# Abstracts Research Seminar Winter Term 2019/20

#### Gareth Roberts: Principled subsampling and super-efficiency for Bayesian inference

This talk will discuss the problem of Bayesian computation for posterior densities which are expensive to compute, typically due to the size of the data set under consideration. While subsampling large data sets is being used effectively for optimisation with large data sets, the problem of fully Bayesian posterior exploration is harder and invariably leads to systematic biases in estimation. Two potential solutions to this problem will be presented. Both have the property that although they both use subsampling, they are examples of so-called “exact approximate” algorithms with no systematic bias.
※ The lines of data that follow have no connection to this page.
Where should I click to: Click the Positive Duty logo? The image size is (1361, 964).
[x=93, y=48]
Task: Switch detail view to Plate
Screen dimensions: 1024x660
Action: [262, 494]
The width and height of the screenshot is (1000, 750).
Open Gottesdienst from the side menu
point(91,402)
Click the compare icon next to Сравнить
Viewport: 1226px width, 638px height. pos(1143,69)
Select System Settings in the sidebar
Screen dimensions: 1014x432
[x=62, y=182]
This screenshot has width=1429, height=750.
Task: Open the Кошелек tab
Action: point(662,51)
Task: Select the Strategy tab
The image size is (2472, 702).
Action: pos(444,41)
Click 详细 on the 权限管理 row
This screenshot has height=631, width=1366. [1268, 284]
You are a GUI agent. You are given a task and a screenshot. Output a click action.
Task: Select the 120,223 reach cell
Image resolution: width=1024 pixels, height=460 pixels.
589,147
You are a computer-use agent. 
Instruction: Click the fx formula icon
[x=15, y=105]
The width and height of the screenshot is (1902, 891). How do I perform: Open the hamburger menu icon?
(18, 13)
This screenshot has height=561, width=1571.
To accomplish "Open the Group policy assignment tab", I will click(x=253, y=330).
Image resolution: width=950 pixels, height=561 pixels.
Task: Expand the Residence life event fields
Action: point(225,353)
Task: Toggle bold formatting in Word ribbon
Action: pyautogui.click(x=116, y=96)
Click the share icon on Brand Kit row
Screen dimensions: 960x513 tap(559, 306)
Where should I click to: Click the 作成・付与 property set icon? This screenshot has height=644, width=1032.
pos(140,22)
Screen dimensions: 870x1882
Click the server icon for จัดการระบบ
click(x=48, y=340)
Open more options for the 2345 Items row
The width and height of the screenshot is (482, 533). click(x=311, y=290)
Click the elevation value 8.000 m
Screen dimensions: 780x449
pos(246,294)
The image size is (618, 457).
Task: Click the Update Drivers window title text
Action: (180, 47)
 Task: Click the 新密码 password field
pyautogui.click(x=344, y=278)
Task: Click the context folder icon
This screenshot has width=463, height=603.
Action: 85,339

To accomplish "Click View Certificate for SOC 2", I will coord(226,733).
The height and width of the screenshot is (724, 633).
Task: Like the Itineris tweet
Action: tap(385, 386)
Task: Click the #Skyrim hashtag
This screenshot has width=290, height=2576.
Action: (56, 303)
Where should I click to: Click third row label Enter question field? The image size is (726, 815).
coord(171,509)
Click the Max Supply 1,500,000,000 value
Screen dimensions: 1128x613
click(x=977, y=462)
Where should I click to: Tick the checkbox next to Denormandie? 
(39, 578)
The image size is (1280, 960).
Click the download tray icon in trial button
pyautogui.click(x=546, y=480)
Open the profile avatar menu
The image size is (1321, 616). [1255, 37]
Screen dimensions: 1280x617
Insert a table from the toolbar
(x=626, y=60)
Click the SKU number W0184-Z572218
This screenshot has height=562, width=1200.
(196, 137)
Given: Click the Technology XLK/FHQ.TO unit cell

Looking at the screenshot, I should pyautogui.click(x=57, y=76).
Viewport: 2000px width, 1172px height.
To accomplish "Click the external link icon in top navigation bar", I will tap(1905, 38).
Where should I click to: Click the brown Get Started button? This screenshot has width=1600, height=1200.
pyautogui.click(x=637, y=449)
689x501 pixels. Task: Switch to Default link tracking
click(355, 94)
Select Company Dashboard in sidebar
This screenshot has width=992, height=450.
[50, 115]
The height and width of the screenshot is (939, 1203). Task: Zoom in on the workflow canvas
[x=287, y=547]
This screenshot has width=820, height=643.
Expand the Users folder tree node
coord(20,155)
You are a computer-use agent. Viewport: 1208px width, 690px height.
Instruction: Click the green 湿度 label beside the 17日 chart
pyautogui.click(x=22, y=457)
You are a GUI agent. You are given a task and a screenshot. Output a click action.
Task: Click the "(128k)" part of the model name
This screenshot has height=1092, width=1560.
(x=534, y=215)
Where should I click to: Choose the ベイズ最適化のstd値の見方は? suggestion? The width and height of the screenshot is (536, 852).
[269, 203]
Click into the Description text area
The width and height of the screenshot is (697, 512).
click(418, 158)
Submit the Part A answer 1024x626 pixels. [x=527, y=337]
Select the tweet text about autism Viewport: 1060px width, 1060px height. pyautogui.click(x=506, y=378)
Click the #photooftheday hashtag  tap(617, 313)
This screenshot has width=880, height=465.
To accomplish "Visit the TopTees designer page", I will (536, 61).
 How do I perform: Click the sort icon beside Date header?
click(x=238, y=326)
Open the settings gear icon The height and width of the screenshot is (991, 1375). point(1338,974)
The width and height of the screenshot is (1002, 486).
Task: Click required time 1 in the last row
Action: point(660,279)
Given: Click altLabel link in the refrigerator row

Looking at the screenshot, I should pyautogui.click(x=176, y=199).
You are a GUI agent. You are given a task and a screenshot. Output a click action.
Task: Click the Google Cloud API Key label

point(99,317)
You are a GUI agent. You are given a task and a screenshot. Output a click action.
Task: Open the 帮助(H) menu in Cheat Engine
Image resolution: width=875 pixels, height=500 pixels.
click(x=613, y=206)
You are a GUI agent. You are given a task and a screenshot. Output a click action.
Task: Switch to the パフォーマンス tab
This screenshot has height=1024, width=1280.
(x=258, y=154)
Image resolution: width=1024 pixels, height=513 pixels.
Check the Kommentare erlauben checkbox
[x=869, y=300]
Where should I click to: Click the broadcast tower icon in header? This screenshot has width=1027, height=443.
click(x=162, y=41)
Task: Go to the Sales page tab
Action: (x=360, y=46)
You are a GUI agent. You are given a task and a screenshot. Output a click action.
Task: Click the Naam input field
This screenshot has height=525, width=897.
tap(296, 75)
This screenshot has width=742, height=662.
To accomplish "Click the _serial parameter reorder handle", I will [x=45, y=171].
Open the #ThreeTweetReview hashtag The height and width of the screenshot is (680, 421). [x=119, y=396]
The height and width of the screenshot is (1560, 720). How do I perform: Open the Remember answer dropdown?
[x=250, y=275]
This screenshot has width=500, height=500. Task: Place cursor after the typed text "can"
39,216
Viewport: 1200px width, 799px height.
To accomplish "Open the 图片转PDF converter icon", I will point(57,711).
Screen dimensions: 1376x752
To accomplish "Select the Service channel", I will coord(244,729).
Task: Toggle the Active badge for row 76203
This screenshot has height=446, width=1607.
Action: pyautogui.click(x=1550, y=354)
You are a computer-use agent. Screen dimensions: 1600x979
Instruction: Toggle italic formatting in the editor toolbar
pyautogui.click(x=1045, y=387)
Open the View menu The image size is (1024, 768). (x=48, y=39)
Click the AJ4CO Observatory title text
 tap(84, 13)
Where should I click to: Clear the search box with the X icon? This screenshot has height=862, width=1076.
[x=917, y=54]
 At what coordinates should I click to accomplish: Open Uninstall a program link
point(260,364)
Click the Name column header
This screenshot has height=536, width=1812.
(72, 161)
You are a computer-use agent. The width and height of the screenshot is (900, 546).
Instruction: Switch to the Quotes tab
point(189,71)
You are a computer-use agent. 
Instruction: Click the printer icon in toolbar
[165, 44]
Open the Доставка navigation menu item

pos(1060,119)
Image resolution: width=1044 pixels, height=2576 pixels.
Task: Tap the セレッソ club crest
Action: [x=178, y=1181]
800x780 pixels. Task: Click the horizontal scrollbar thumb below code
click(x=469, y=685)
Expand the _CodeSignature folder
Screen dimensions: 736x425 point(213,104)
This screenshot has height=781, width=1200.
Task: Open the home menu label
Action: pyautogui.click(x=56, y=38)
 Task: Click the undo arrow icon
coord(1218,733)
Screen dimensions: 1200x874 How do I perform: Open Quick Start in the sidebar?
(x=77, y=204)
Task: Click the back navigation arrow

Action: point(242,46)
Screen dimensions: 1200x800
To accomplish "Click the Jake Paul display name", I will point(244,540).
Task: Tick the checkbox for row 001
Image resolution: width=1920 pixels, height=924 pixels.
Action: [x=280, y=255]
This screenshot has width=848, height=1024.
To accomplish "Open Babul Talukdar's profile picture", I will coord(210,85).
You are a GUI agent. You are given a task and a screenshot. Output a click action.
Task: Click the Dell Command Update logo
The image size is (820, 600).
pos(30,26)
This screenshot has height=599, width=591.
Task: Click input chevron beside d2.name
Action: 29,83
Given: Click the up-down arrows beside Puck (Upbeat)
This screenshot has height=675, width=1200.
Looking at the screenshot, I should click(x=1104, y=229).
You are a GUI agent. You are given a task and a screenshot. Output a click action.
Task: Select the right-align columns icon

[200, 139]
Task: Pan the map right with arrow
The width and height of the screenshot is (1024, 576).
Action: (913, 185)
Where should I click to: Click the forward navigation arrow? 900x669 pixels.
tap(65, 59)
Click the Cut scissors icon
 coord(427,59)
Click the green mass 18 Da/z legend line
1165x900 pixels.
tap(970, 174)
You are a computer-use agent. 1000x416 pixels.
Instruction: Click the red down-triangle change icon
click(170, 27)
The two algorithms described are the SCaLE algorithm, which works in a framework which combines MCMC and SMC to realise an evanescent Markov process whose quasi-stationary distribution is the target distribution. The second method is an example of Piecewise Deterministic Markov Processes, the so-called Zig-Zag algorithm which also utilises a continuous-time non-reversible Markov process whose stationary distribution is the required target.

#### Lukas Gonon: Dynamic learning based on random recurrent neural networks and reservoir computing systems

In this talk we present our recent results on a mathematical explanation for the empirical success of dynamic learning based on reservoir computing.

Motivated by the task of realized volatility forecasting, we study approximation and learning based on random recurrent neural networks and more general reservoir computing systems. For different types of echo state networks we obtain high-probability bounds on the approximation error in terms of the network parameters. For a more general class of reservoir computing systems and weakly dependent (possibly non-i.i.d.) input data, we then also derive generalization error bounds based on a Rademacher-type complexity.

The talk is based on joint work with Lyudmila Grigoryeva and Juan-Pablo Ortega.

#### Christoph Belak: Stochastic Impulse Control: Recent Progress and Applications

Stochastic impulse control problems are continuous-time optimization problems in which a stochastic system is controlled through finitely many impulses causing a discontinuous displacement of the state process. The objective is to construct impulses which optimize a given performance functional of the state process. This type of optimization problem arises in many branches of applied probability and economics such as optimal portfolio management under transaction costs, optimal forest harvesting, inventory control, and valuation of real options. In this talk, I will give an introduction to stochastic impulse control and discuss classical solution techniques. I will then introduce a new method to solve impulse control problems based on superharmonic functions and a stochastic analogue of Perron’s method, which allows to construct optimal impulse controls under a very general set of assumptions. Finally, I will show how the general results can be applied to optimal investment problems in the presence of transaction costs.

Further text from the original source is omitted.